(Text provided)
Segment Open

First, we need to define what exactly is being asked. Now that you have stated this is regarding a utility-scale power system, not the output of a opamp or something, we know what "reactive power" means. This is a shortcut used in the electric power industry. Ideally the load on the system would be resistive, but in reality is is partially inductive. They separate this load into the pure resistive and pure inductive components and refer to what is delivered to the resistance as "real power" and what is delivered to the inductance as "reactive power".

This gives rise to some interesting things, like that a capacitor accross a transmission line is a reative power generator. Yes, that sounds funny, but if you follow the definition of reactive power above, this is all consistant and no physics is violated. In fact, capacitors are sometimes used to "generate" reactive power.

The actual current coming out of a generator is lagging the voltage by a small phase angle. Instead of thinking of this as a magnitude and phase angle, it is thought of as two separate components with separate magnitudes, one at 0 phase and the other lagging at 90° phase. The former is the current that causes real power and the latter reactive power. The two ways of describing the overall current with respect to the voltage are mathematically equivalent (each can be unambiguously converted to the other).

So the question comes down to why does generator current that is lagging the voltage by 90° cause the voltage to go down? I think there are two answers to this.

Segment Closed

(To do) Return the entire text on reactive power word for word, with every line unchanged. The material that follows comes from a different source than the text on reactive power.

(Source material)
Segment Open

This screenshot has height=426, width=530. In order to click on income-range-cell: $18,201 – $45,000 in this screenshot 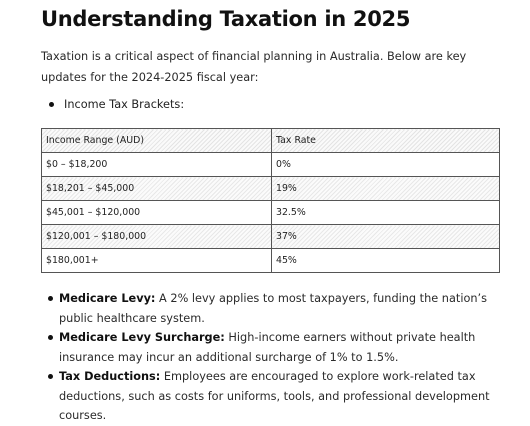, I will do `click(156, 188)`.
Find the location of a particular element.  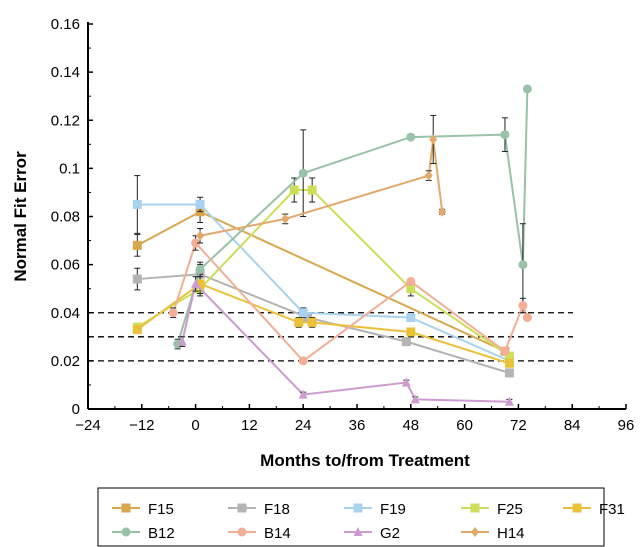

x-tick-label: 72 is located at coordinates (518, 426).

Segment Closed

(Reply)
First, we need to define what exactly is being asked. Now that you have stated this is regarding a utility-scale power system, not the output of a opamp or something, we know what "reactive power" means. This is a shortcut used in the electric power industry. Ideally the load on the system would be resistive, but in reality is is partially inductive. They separate this load into the pure resistive and pure inductive components and refer to what is delivered to the resistance as "real power" and what is delivered to the inductance as "reactive power".

This gives rise to some interesting things, like that a capacitor accross a transmission line is a reative power generator. Yes, that sounds funny, but if you follow the definition of reactive power above, this is all consistant and no physics is violated. In fact, capacitors are sometimes used to "generate" reactive power.

The actual current coming out of a generator is lagging the voltage by a small phase angle. Instead of thinking of this as a magnitude and phase angle, it is thought of as two separate components with separate magnitudes, one at 0 phase and the other lagging at 90° phase. The former is the current that causes real power and the latter reactive power. The two ways of describing the overall current with respect to the voltage are mathematically equivalent (each can be unambiguously converted to the other).

So the question comes down to why does generator current that is lagging the voltage by 90° cause the voltage to go down? I think there are two answers to this.